FX Channel's new series, American Horror Story (from creators Ryan Murphy and Brad Falchuk) commences with the proverbial "crime in the past" (in 1978); one that looks very much like something out of the slasher film classic Prom Night (1980). 

And, of course, if you're a horror fan, that's a very good thing. 

As all genre admirers know, the crime in the past is the seed for terror in the present; a seed allowed to grow -- like an unnoticed weed -- until ready to blossom.

Here, in the series prologue, two nasty twin boys -- after being warned -- venture inside the basement of a classic Los Angeles Victorian, one built in 1920.  It's the home of one of the original "doctor to the stars," apparently, and the two boys meet a horrific, bloody end in one of the dark, subterranean rooms.

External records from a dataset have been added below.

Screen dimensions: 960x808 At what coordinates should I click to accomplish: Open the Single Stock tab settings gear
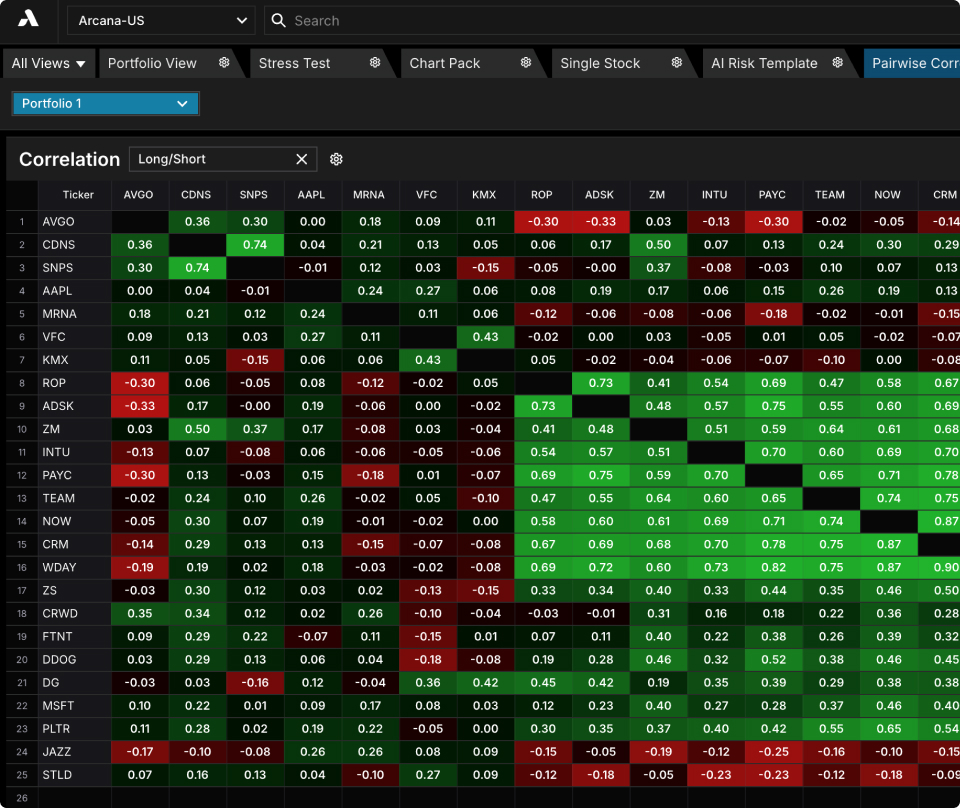677,62
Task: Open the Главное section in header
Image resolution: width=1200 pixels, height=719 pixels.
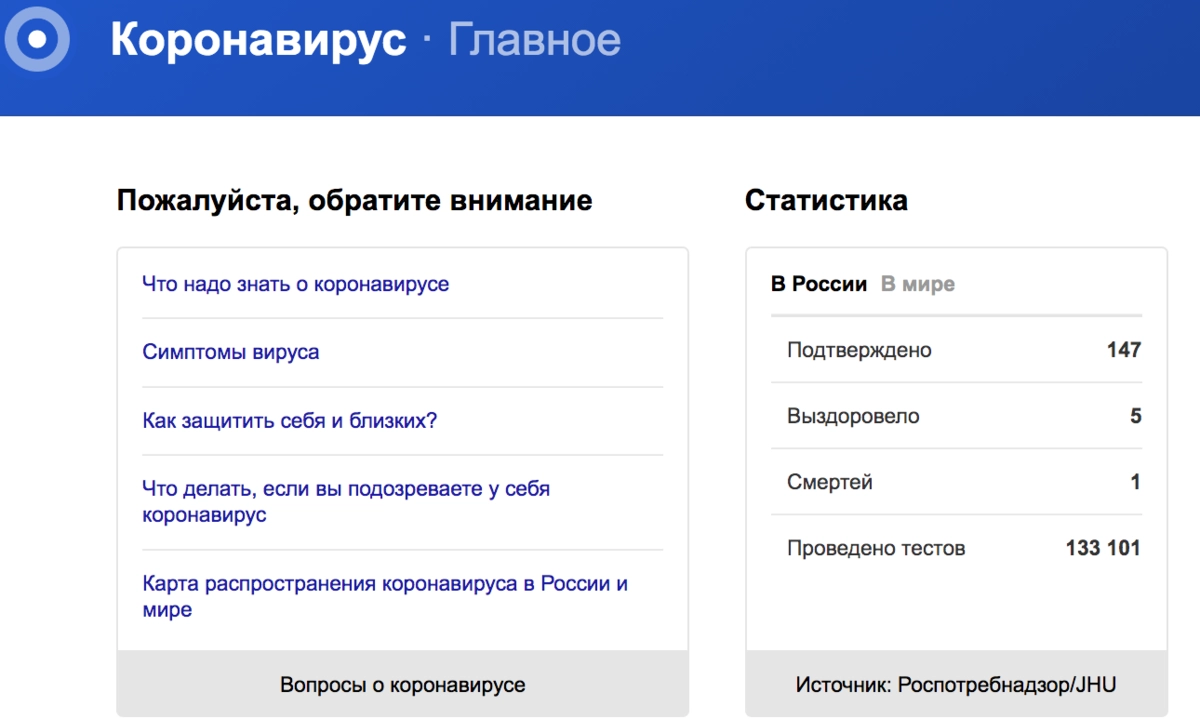Action: pos(534,40)
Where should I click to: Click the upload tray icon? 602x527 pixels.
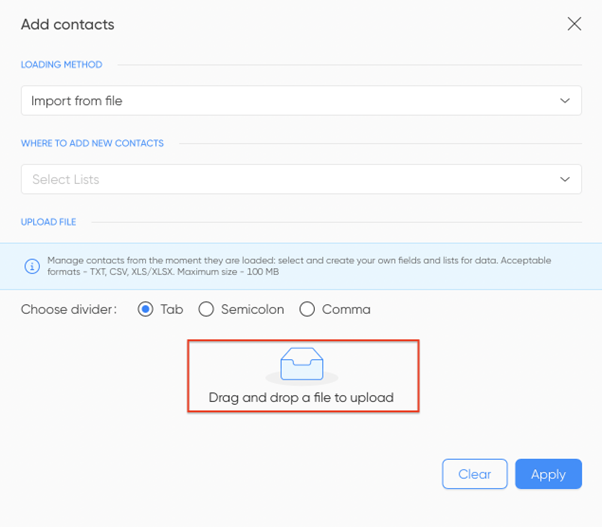pos(302,363)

Cut to "Today," and this fully-restored home becomes the new residence of a 21st century American family, the Harmons. 

Having relocated from Boston, this family is dealing with some pretty serious turmoil. Mom, Vivien (Connie Britton) just had a traumatic miscarriage late in her pregnancy.  Worse, she recently discovered her psychiatrist husband, Ben (Dylan McDermott) engaged in a sexual liaison with a girl half his age.  Not surprisingly, Vivien and Ben's daughter, Violet (Taissa Farmiga) has little affection for either parent, and is very alienated.   Meanwhile, the Harmons' new next-door neighbor is the strange, faintly-sinister Constance (Jessica Lange), a Tennessee Williams heroine as if re-imagined through the lens of David Lynch.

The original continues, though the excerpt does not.